Which is what I did when, after a seven-month absence, I went back to shul this past weekend.
Covid 19 is very clearly a social disease. And despite what they might have told us, it is not the diabetics, the bald or the aged who are at risk, but those who don’t have the ability to follow the social rules that pandemics ask us to. One morning in shul and it became clear why some had already contracted the disease and why others would soon follow.
The service that I went to, took place outside. Chairs were spaced a good few meters apart and each person was given a seat for their posterior and one for their luggage. There was hand sanitizer everywhere, anyone called up to the torah did so from their seats and mask wearing was mandatory. Mingling was kept to a minimum. By most. Best of all was the efficiency which meant that the whole thing was done and dusted in one hour and fifty minutes.
But not everyone was able to manage. It was fascinating to observe those who simply could not “get” what was expected of them. A few cases in particular caught my attention: someone would take a carefully placed chair and move it to a non-careful place; another would come and simply stand in close proximity between two people; and where masks where seen more as a face decoration than a preventative tool.
In observing them, I realised that these are the people who on a Zoom call would not look to see that the camera focus is not up their nose, that they are the ones who might walk out the house before checking that they have not buttoned their shirt to their pants zipper and who would unquestionably leave a patch of hair on their cheek when shaving. They are the ones, I realised that day, who are most at risk and who might well kill us all.

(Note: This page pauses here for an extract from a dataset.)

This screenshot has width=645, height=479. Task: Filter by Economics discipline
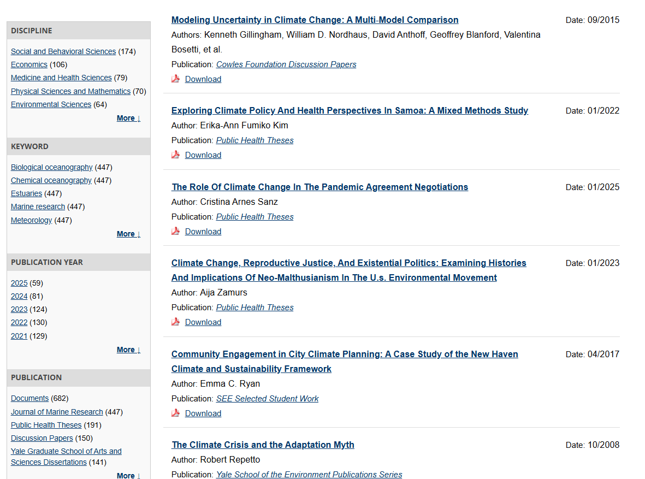pos(29,64)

Until now I had no appreciation of how dangerous a lack of social awareness could be. Now I am certain that it is potentially deadly.
I have often told my children that I would unlikely hire a person who did not button their collar down if the shirt required it to be done. Because it meant that they could not see what was clearly in front of them and that their attention to detail was lacking. It sounds harsh, but the reality is that we need to be aware of not only those around us, but how we appear and how we impact on our environment. Covid has underscored that lesson. It is not difficult to get into that business-class lounge. It’s getting out of it while healthy that is more the challenge.